Quantile Estimation

Estimating quantiles and comparing algorithms

For a recent project, I had to find values for the deciles (i.e., the 10- to 90-quantiles) over sets of several million numbers for a variation of Welch's algorithm. It turns out that calculating quantiles is an interesting problem in statistical/numerical computing, and also a very important one. A quantile essentially provides a way of quantizing (hence the name) a distribution to an arbitrary degree to provide a form of lossy compression. Just a few numbers can then tell us a lot about what the original distribution was. This is then useful for downstream tasks like classification, where the quantile values form a useful feature vector of the original data.

In numpy, the percentiles() function implements the definition that one learns in highschool: sort all N numbers and then pick the p*Nth number as an estimate of the q-quantile. This algorithm of course has the drawback of needing all N numbers in memory. While handling tens of millions of numbers (hundreds of millions of MiB) is no problem for a modern computer, I wanted to explore getting the entire algorithm onto a microcontroller with only 2MiB of flash memory, so this wasn't going to cut it.
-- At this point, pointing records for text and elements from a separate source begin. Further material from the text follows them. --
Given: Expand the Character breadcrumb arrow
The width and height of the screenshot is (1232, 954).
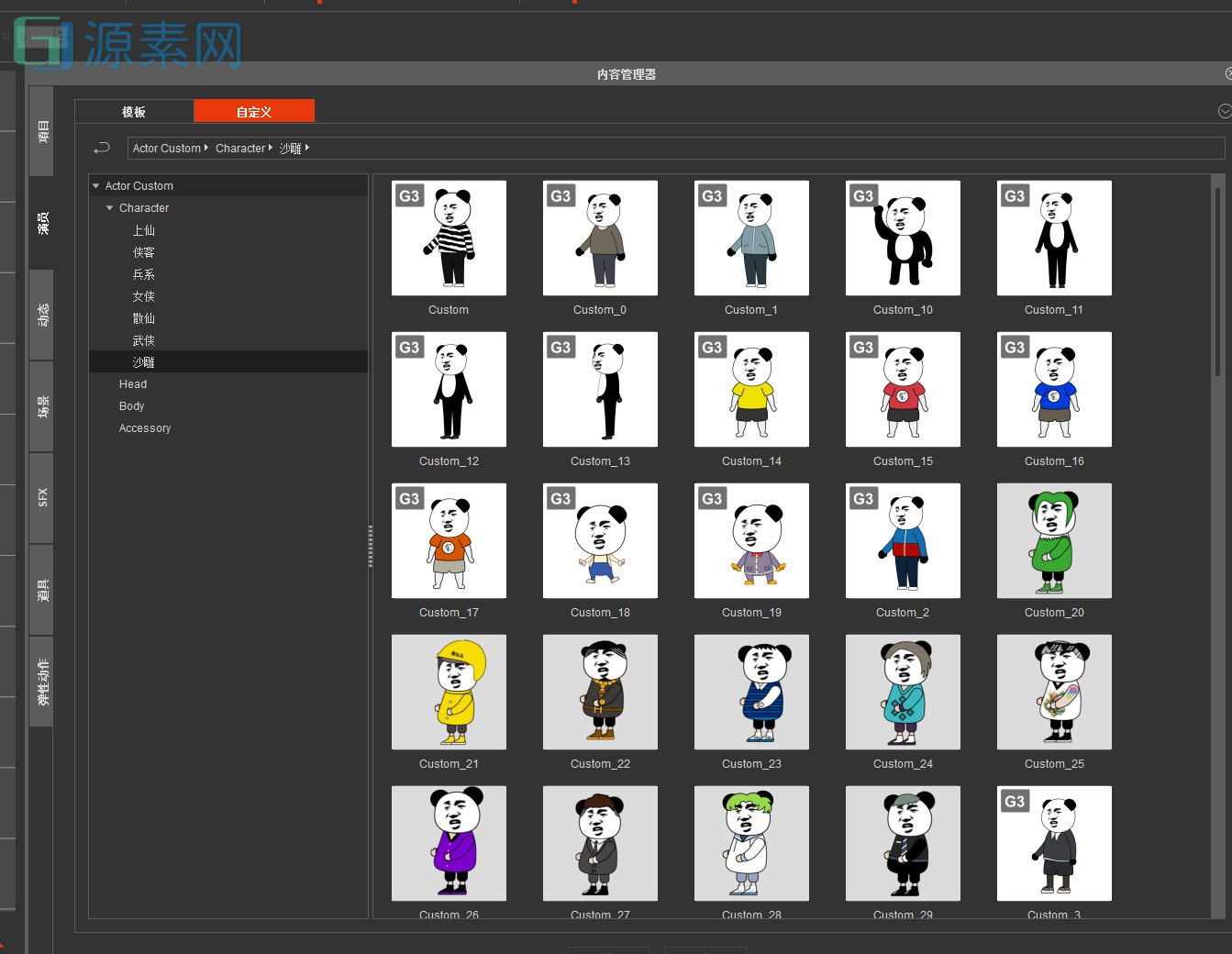Looking at the screenshot, I should [x=271, y=148].
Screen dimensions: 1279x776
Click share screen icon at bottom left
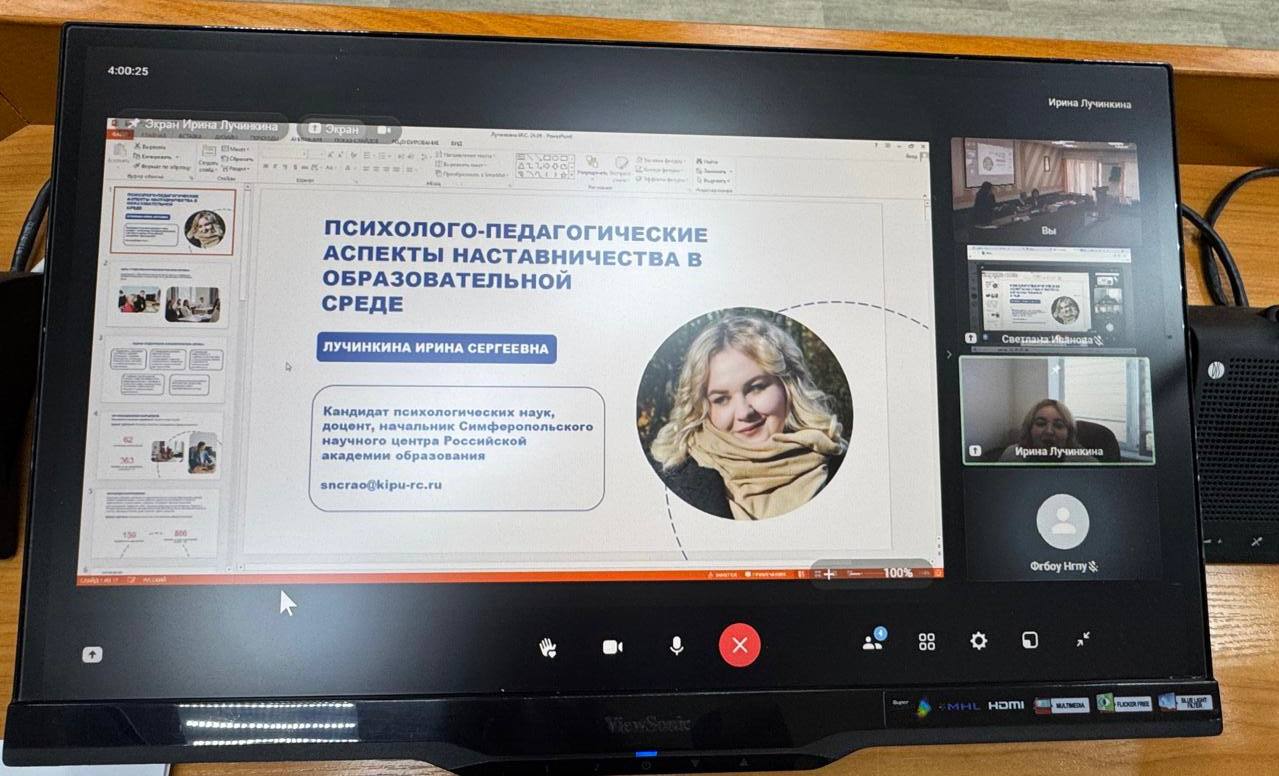pyautogui.click(x=91, y=654)
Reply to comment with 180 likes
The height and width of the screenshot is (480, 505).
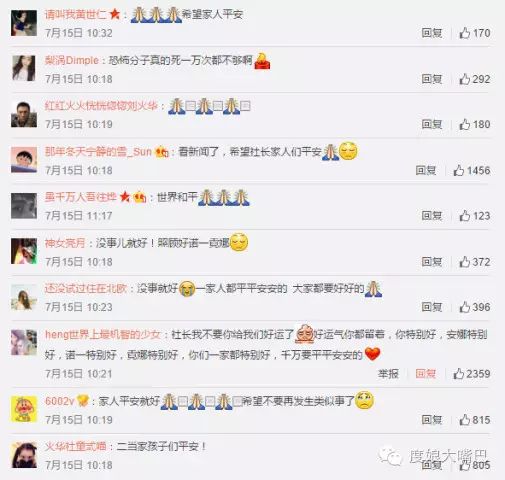432,124
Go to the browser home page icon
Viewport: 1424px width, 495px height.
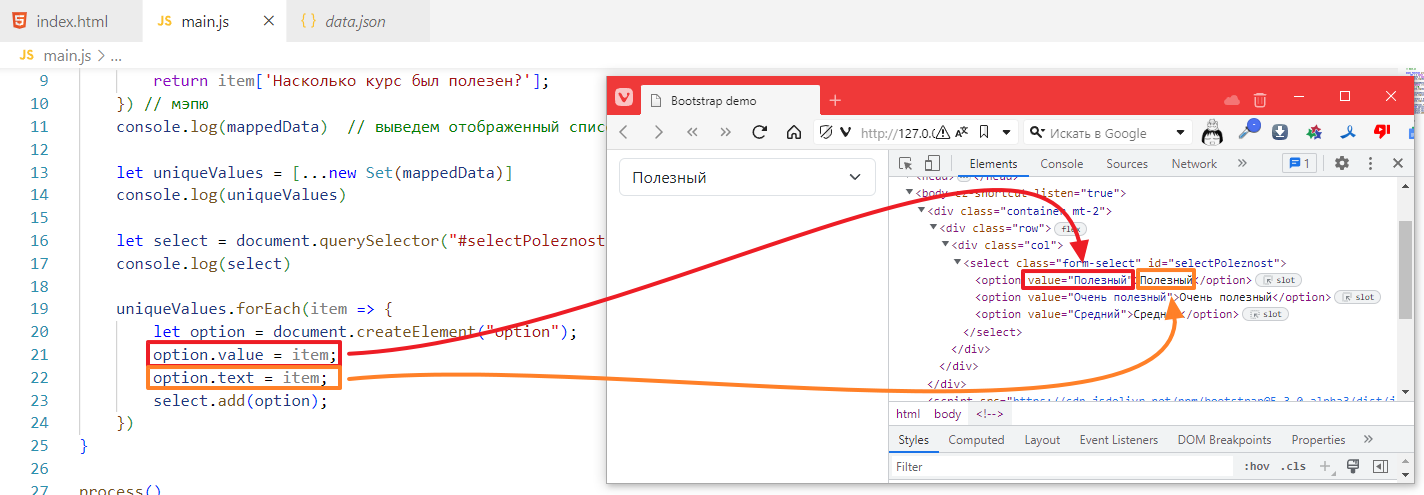click(x=793, y=132)
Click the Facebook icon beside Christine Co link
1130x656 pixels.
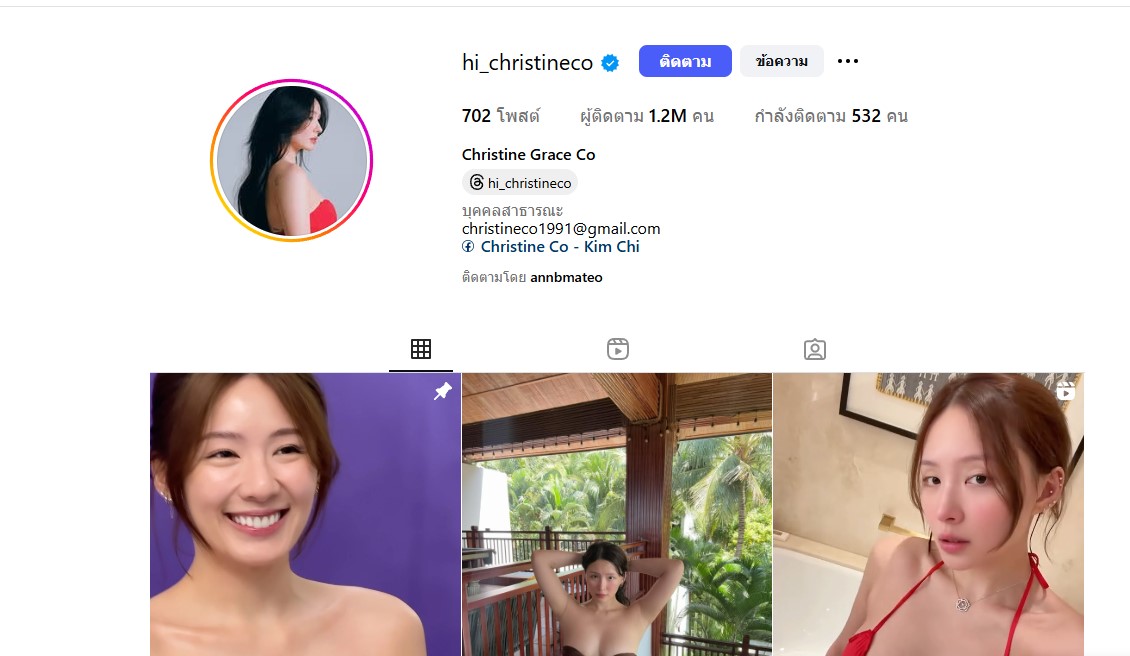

As it turns out, there is a small zoo of so-called "single-pass" or "streaming" quantile algorithms, which do their best to estimate the quantiles for a series of numbers while only keeping a much smaller buffer of them in memory, increasing the amount of potential error for any given quantile. The Wikipedia article on quantiles provides a good starting point on some of these.

As a side note: many of these algorithms are used in networking applications, where one wants to e.g. estimate the 99th percentile response time for a service, but can't keep around all of the requests that might arrive to that service over all time.

I ultimately settled on a simple implementation found in Numerical Reciped (3rd edition) where the elements in the incoming buffer (typically much smaller than the total number of elements) are treated as an estimation of the underlying CDF and are summed with the CDF that is slowly built up with each new incoming buffer. This implementation required only about 40LoC without any dependencies accept for an appropriate choice of sorting function, which seemed ideal for embedded software. In this article, I'd like to now turn to getting a sense for the error it introduces.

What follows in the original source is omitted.